With the exception of the study by Gezer [28], to our knowledge, no other studies specifically analyzed the relationship between parathyroid adenoma volume and BMD. However, it is well established that PHPT leads to alterations in bone mineralization, resulting in a reduction in BMD [29, 30]. Several studies have also reported that elevated levels of PTH are associated with bone density loss [31, 32]. A study conducted by Rubin et al. observed significant improvements in BMD in patients who underwent parathyroidectomy [33]. In contrast to these findings, our study did not observe any improvement in postoperative BMD at the 1-year follow-up. However, the retrospective design of the study together with the lack of a standardized postoperative protocol for long-term monitoring, including BMD assessment and outpatient follow-ups in cases without recurrence, prevents us from making general conclusions.

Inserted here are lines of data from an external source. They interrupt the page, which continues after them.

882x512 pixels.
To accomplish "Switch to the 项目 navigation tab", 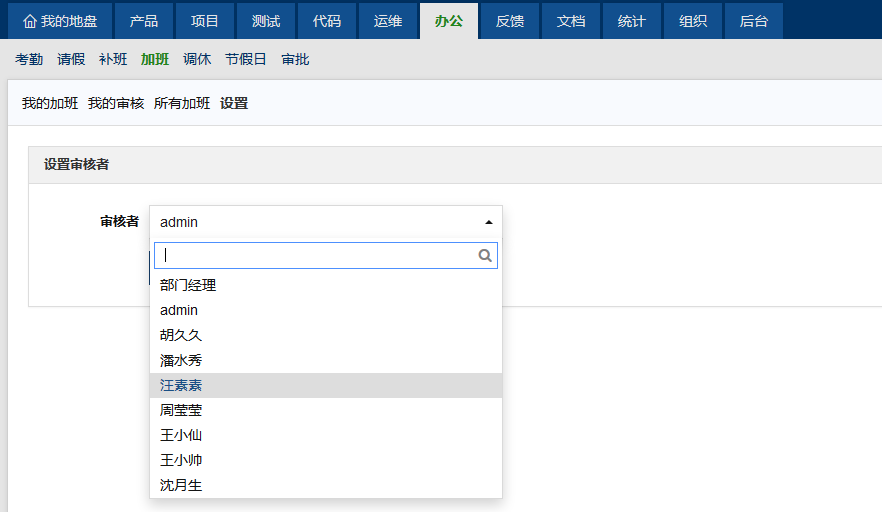I will [x=205, y=21].
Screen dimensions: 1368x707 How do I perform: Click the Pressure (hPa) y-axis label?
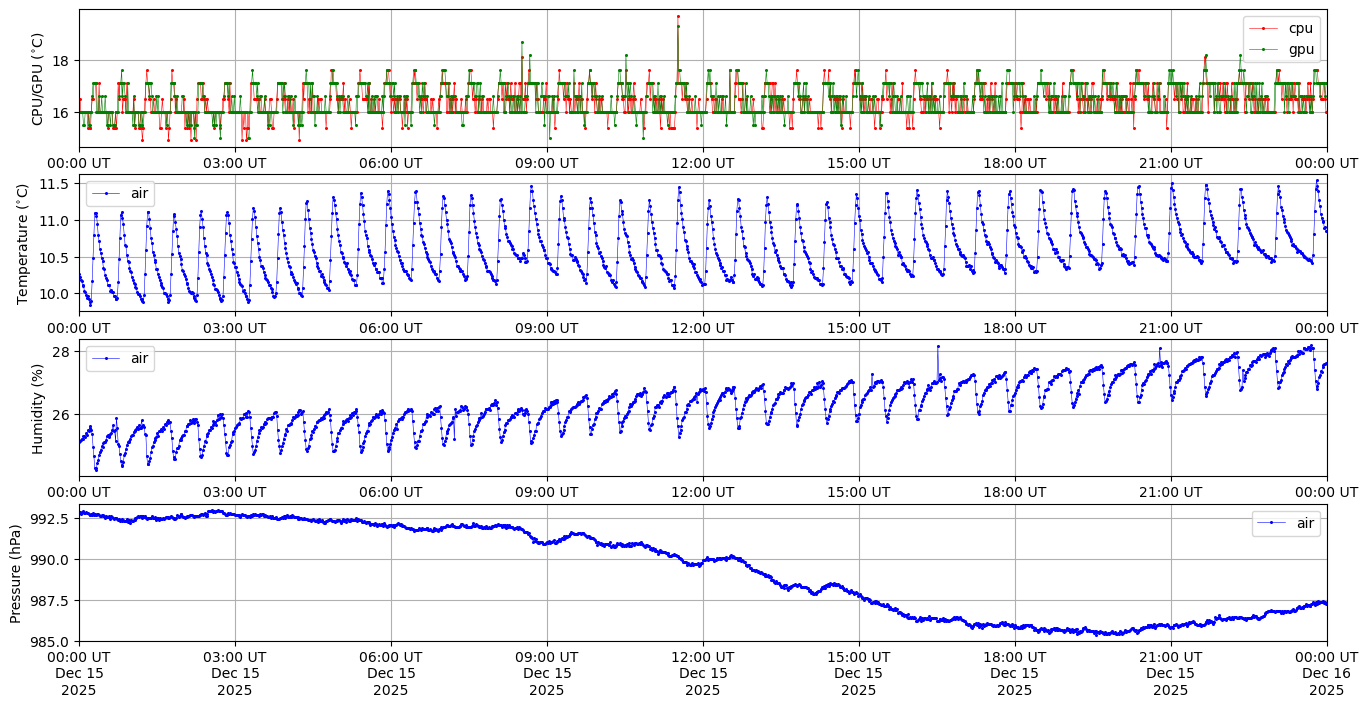coord(17,573)
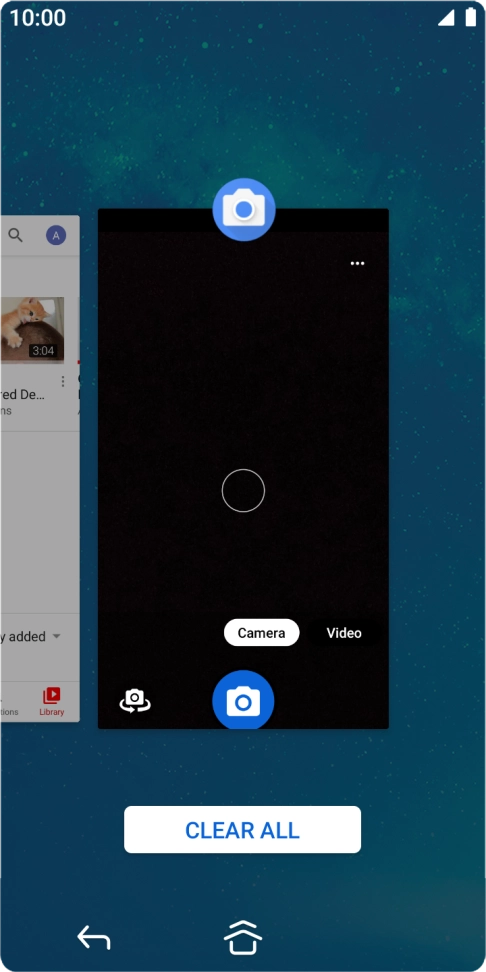
Task: Open the YouTube Library tab
Action: tap(51, 702)
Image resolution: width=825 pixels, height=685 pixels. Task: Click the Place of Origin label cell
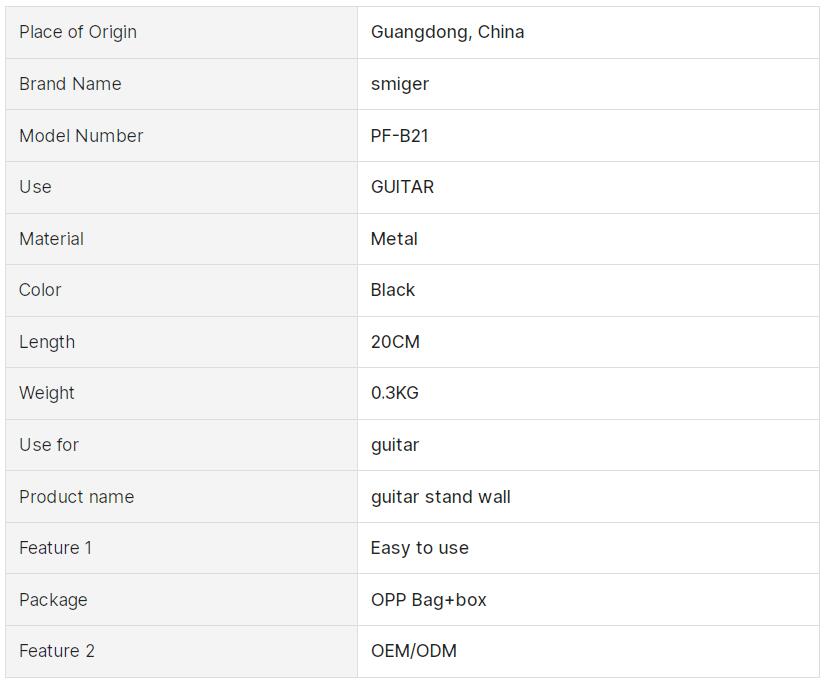click(78, 32)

On the other hand, the results of this study did not show any significant difference between the volume of the adenoma and the onset of renal, muscular, or bone symptoms, or biochemical altered values (such as GFR or DXA). Concerning urological manifestation of PHPT a Danish study confirms the findings of the present study, showing that adenoma size does not seem to affect the incidence of kidney stones [34].

These findings highlight the complexity of understanding the potential relationship between adenoma volume and the clinical manifestations in patients with PHPT. While some studies have suggested a connection between larger adenomas and specific clinical conditions, such as hypercalcemia or bone mineral loss, others—including ours—have not found any direct association between adenoma size and the clinical manifestations. This underscores the need for further investigation in this area.

In addition, it is important to highlight that in our study cohort, the size of the parathyroid adenoma did not influence the surgical strategy. Our surgical approach consistently involved focused parathyroidectomy, guided by the precise measurement of PTH levels both prior to gland excision and 10–15 min post-excision, in accordance with the established Miami criteria. This method allowed us to ensure the accurate identification and removal of the pathological gland regardless the size. Importantly, unilateral or bilateral neck exploration was not deemed necessary in any of the cases, as our approach relied on preoperative localization studies and intraoperative PTH monitoring to confirm the success of the procedure. Moreover, to further optimize surgical precision and enhance patient safety, intraoperative neuromonitoring was routinely employed during every operation, irrespective of the adenoma’s size. By incorporating these standardized protocols, we were able to streamline the surgical process, minimize operative morbidity, and maintain a high level of confidence in the success of the focused parathyroidectomy approach.

According to Randhawa et al. [23], no correlation between adenoma weight and postoperative hypocalcemia was found. In the present study, the multivariate analysis of the three groups did not show any significant difference between the volume of the parathyroid gland and the onset of perioperative complications, considering particularly the vocal cord palsy or the postoperative hypocalcemia. In contrast, a retrospective national database review performed by Tang et al., which analyzed the rate of morbidity and mortality after parathyroidectomy for PHPT in 14.500 patients, suggested that postoperative complications are positively associated with elevated preoperative PTH and calcium levels [35]. However, specific considerations on parathyroid adenoma volume were not included [35].

Even though there is a paucity of studies specifically investigating the correlation between parathyroid adenoma volume and the incidence of both general and specific complications following parathyroidectomy, our study showed a comparable incidence of postoperative complications as described in the literature [22, 35,36,37]. Moreover, our results indicate that adenoma volume seems to not be a significant risk factor for the onset of perioperative morbidities. However, our findings must be carefully considered due to the retrospective design, the small population size, and the overall low rate of observed complications.